***** GIVEN ENTRIES
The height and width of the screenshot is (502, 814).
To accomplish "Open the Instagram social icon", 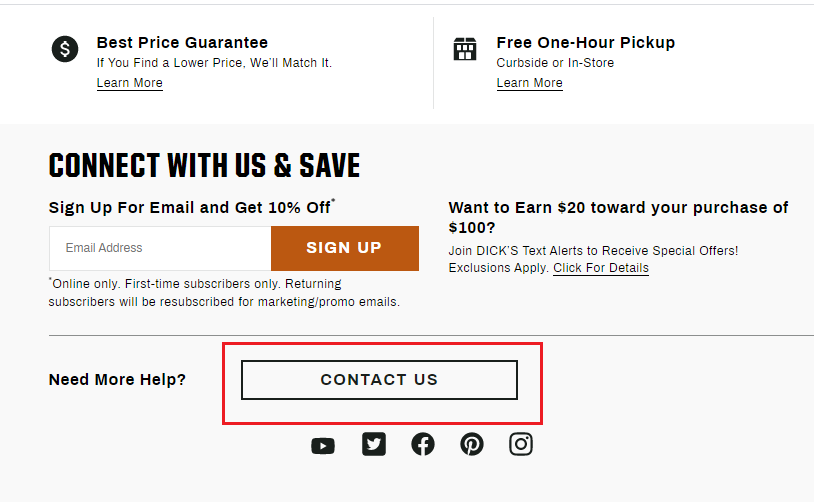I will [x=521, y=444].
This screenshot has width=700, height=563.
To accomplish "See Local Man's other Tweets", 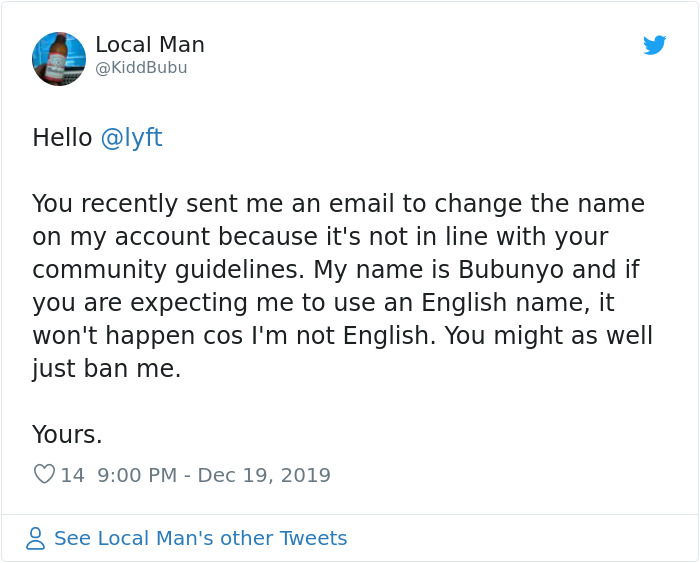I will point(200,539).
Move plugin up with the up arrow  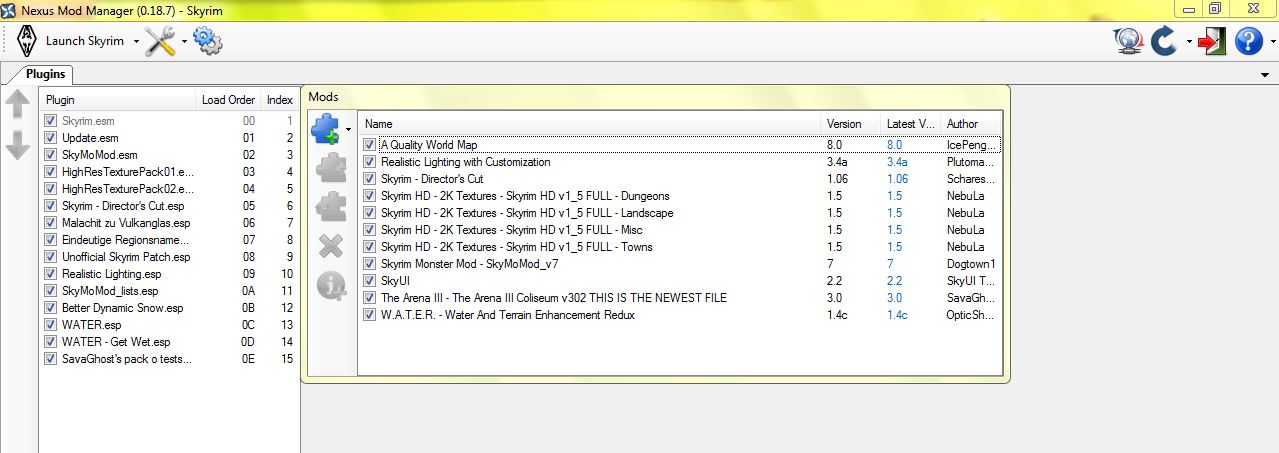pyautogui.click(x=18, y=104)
**********
Read through the records above and copy the lines that contain "width".

▸ ANSWER FOR THIS EXERCISE:
The height and width of the screenshot is (502, 814).
This screenshot has width=700, height=563.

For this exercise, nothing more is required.